Copy word for word each line from the one that has "786x604 pixels." to the last line of the records, with no other lines.

##### Source records

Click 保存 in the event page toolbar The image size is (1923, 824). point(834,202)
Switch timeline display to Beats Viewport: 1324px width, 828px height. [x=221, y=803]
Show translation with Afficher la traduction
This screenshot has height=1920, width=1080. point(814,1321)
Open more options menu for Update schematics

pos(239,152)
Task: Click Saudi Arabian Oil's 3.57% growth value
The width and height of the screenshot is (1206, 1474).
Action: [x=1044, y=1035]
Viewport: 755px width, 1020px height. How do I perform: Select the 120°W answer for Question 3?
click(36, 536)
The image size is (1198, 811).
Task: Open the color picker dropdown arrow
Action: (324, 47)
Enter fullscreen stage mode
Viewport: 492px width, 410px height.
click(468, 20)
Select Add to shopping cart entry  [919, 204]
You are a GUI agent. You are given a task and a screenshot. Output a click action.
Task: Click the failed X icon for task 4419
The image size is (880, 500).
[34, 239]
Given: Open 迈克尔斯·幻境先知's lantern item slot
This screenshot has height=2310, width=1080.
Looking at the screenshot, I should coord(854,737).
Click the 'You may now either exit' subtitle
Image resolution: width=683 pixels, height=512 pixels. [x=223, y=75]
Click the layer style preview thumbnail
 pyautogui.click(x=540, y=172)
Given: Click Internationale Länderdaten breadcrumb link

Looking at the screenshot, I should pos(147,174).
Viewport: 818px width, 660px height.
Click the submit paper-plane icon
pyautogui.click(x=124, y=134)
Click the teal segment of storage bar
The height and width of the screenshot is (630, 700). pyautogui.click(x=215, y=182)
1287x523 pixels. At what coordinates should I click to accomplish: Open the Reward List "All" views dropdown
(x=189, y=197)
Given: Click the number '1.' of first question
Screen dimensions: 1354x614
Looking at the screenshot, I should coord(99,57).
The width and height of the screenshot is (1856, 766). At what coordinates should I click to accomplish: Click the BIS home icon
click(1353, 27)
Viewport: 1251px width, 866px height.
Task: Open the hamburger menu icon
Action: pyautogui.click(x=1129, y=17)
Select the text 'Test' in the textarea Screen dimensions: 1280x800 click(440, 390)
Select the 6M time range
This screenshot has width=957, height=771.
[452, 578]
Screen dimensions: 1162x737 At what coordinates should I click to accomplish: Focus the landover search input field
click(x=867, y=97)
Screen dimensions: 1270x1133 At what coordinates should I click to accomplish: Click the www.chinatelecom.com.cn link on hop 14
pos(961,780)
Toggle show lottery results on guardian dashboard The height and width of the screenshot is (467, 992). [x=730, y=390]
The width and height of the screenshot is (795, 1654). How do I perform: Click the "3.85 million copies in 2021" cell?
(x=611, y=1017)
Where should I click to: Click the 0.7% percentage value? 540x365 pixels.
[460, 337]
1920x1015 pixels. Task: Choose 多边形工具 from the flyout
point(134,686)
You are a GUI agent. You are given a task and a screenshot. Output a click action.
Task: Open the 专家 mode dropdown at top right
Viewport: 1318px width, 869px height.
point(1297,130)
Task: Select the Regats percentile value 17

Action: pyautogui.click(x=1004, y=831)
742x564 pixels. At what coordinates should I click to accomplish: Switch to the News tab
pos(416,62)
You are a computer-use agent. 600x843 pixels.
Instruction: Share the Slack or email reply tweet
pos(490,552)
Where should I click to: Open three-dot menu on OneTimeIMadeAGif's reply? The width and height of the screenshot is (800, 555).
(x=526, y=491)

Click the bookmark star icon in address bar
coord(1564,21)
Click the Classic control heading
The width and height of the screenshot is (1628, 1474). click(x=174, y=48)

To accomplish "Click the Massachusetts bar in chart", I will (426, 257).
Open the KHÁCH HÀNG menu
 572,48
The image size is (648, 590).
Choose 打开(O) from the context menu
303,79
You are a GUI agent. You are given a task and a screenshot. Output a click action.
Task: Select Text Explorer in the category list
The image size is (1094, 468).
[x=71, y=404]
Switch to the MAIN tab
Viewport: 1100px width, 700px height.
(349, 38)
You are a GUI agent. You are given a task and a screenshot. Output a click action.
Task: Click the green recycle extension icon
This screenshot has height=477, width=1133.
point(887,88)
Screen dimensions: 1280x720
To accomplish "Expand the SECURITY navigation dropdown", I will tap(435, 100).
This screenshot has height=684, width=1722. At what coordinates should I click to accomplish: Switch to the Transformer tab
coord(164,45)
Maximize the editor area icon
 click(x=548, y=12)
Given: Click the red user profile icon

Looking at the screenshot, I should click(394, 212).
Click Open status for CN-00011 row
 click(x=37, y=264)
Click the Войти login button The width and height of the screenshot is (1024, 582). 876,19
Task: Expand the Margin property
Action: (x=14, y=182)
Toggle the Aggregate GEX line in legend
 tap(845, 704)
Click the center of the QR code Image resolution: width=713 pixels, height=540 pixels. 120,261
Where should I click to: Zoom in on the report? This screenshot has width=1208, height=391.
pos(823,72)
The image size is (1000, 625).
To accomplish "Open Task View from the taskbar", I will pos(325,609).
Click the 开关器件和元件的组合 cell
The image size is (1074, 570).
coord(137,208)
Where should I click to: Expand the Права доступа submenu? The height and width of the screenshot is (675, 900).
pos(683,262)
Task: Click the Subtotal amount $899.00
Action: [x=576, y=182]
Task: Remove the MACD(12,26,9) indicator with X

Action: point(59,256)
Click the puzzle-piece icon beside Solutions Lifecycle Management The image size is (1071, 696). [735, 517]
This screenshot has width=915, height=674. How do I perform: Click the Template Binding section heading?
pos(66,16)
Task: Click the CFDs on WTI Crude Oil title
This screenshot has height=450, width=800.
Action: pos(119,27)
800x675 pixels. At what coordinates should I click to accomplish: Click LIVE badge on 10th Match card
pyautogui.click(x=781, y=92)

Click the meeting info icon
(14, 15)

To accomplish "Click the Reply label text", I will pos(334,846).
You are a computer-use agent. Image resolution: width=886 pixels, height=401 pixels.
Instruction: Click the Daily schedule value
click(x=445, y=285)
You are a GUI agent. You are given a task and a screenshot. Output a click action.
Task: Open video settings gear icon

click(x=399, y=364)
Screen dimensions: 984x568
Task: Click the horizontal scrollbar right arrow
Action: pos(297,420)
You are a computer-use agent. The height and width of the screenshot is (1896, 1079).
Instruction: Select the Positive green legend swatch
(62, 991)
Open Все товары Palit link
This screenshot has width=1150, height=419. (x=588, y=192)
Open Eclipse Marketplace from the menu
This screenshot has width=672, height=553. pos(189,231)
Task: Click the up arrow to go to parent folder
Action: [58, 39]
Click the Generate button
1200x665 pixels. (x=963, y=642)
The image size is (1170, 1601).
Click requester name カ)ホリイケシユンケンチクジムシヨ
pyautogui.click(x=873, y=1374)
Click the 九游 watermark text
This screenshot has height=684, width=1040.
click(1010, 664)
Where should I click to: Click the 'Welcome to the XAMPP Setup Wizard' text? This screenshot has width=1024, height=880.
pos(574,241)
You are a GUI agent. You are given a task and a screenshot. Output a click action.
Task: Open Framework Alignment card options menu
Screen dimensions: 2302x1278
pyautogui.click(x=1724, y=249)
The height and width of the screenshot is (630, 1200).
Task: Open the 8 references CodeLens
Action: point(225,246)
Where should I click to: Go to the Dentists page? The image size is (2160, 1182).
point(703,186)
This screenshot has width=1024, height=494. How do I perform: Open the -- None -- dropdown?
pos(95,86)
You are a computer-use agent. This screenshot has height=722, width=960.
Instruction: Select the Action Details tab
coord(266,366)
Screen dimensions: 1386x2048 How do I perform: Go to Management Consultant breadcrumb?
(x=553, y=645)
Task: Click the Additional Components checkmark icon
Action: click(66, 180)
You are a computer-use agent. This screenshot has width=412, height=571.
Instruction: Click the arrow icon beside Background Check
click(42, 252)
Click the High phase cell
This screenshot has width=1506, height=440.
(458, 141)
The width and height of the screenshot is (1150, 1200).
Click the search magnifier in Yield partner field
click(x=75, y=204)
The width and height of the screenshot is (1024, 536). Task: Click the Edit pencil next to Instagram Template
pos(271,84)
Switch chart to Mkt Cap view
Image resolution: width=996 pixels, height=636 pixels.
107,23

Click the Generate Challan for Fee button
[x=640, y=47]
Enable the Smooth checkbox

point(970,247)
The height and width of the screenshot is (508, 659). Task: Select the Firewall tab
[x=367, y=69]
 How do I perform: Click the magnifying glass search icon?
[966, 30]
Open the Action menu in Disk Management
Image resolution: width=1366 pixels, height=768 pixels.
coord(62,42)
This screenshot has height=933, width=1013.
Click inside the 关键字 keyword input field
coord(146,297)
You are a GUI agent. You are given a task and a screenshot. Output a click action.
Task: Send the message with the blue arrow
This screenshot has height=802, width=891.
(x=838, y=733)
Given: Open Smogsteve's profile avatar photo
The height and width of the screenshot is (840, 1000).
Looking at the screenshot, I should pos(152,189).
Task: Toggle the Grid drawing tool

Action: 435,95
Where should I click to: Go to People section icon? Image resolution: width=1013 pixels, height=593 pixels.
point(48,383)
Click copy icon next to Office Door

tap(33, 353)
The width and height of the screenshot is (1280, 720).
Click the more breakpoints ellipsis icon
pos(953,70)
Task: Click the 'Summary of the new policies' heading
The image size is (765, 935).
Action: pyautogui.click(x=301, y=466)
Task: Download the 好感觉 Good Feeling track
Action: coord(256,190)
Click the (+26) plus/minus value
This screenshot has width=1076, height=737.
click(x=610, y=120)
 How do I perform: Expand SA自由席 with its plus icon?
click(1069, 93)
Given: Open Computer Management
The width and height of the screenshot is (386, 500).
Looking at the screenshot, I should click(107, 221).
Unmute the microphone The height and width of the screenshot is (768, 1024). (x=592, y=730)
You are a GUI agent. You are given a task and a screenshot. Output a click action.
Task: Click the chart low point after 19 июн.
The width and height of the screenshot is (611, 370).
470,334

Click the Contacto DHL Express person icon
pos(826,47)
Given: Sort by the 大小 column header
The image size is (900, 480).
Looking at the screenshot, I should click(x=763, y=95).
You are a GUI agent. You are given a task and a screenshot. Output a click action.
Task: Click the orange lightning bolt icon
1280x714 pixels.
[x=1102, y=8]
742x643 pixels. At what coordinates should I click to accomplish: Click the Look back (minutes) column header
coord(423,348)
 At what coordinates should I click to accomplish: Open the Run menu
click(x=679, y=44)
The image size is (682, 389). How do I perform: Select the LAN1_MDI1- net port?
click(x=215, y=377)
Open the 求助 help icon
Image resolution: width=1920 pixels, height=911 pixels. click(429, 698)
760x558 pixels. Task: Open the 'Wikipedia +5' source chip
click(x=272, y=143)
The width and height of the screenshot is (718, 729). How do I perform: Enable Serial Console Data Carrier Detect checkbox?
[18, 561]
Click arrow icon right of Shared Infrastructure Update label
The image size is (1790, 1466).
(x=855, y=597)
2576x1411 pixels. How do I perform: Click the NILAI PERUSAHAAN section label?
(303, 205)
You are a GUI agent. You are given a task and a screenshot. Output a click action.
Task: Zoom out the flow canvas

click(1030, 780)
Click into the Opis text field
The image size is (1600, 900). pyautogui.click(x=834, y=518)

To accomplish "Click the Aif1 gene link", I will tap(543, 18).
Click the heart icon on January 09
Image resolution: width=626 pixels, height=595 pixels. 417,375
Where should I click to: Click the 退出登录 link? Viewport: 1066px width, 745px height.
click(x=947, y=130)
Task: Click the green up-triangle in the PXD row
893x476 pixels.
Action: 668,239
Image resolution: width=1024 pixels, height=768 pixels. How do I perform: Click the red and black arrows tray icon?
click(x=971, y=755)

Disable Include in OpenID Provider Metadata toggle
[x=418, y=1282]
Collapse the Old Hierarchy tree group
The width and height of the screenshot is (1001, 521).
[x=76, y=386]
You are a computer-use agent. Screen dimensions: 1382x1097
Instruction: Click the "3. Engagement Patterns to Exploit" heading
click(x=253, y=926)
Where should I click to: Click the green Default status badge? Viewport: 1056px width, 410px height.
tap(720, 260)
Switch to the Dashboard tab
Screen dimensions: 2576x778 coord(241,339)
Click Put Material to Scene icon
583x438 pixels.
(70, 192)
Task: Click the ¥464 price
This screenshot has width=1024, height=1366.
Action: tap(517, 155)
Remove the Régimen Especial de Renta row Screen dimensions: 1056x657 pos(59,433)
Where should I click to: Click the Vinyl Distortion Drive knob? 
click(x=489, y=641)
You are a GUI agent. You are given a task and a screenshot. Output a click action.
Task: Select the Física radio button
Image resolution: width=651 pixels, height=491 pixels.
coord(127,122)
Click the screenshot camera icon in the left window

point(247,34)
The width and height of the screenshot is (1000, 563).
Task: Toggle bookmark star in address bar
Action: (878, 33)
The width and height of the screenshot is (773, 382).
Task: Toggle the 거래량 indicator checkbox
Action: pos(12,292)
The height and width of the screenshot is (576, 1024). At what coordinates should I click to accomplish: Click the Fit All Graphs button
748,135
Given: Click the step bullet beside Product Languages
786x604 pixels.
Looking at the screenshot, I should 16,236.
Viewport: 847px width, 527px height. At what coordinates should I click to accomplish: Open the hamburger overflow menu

##########

> **Task answer**
786x604 pixels.
Looking at the screenshot, I should 16,236.
Viewport: 847px width, 527px height. At what coordinates should I click to accomplish: Open the hamburger overflow menu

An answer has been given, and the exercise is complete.